The "stick" is that the Governor of a state wishing to access this additional grant money must notify the Secretary of Energy that the Governor has "obtained necessary assurances" that its state utility commission will seek to implement a general policy for each of its retail electric and gas utilities, ensuring that utility financial incentives are aligned with helping their customers use energy more efficiently, and that provide timely cost recovery and a timely earnings opportunity for utilities associated with cost-effective efficiency savings.1 

This type of policy is known as "decoupling." Under decoupling, a utility's fixed cost of service (plus an agreed-to profit margin or return on equity) is made independent of its retail sales volume. Traditionally, the rate a utility charges is based on its cost of service and return on equity divided by the forecasted amount of energy units the utility is expected to sell. Critics contend that this traditional methodology discourages utilities from implementing effective energy efficiency programs, because the utility can increase its profit by increasing energy sales. By contrast, decoupling could employ, for example, a true-up mechanism under which the profit margin (applied to a utility's next rate adjustment) increases in proportion to the degree of demand reduction. 

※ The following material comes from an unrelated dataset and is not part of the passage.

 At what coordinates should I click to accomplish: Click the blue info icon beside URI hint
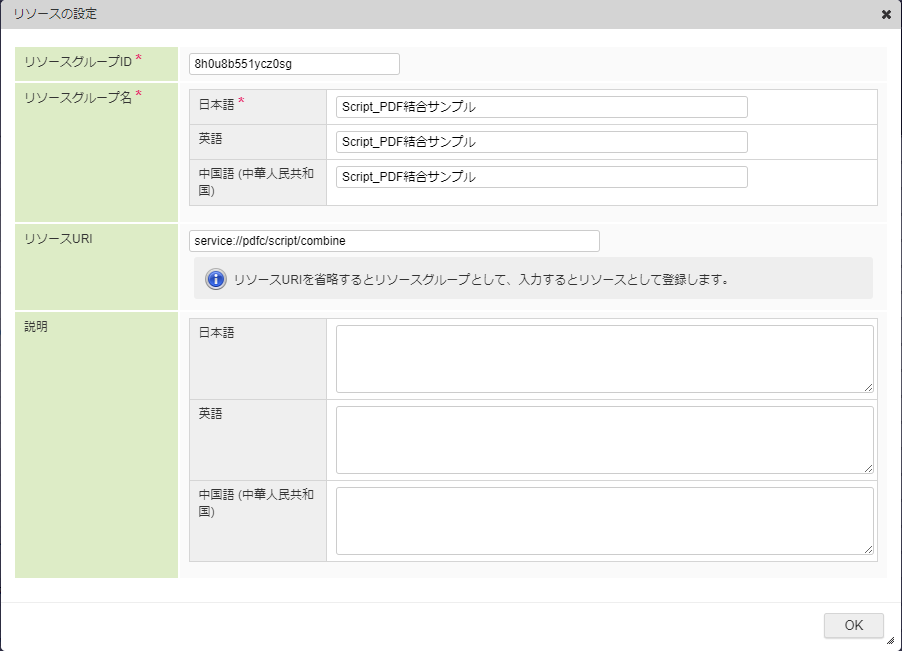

ARRA offers a wide array of tax credits and other benefits to encourage near-term energy investments. ARRA also expands funding for existing tax-credit bond programs for qualifying types of utilities. 

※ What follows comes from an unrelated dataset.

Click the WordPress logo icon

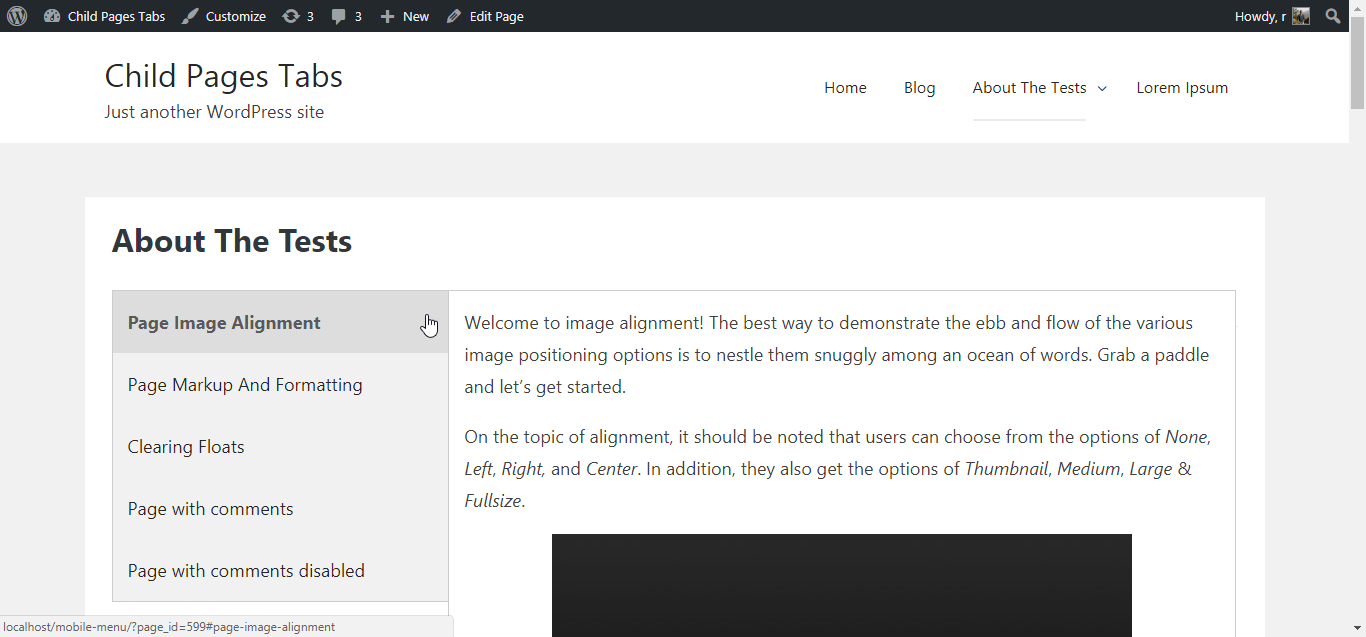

In general, public utilities can now take advantage of the Section 45 renewable energy Production Tax Credit (PTC) and the Section 48 energy Investment Tax Credit (ITC) on the same basis as non-utility developers of renewable energy projects. This includes availing themselves of the option of taking the ITC instead of the PTC, and utilizing the new grant program to be administered by the Treasury Department that electively stands in for the ITC and PTC. For details of these tax credit provisions, click here.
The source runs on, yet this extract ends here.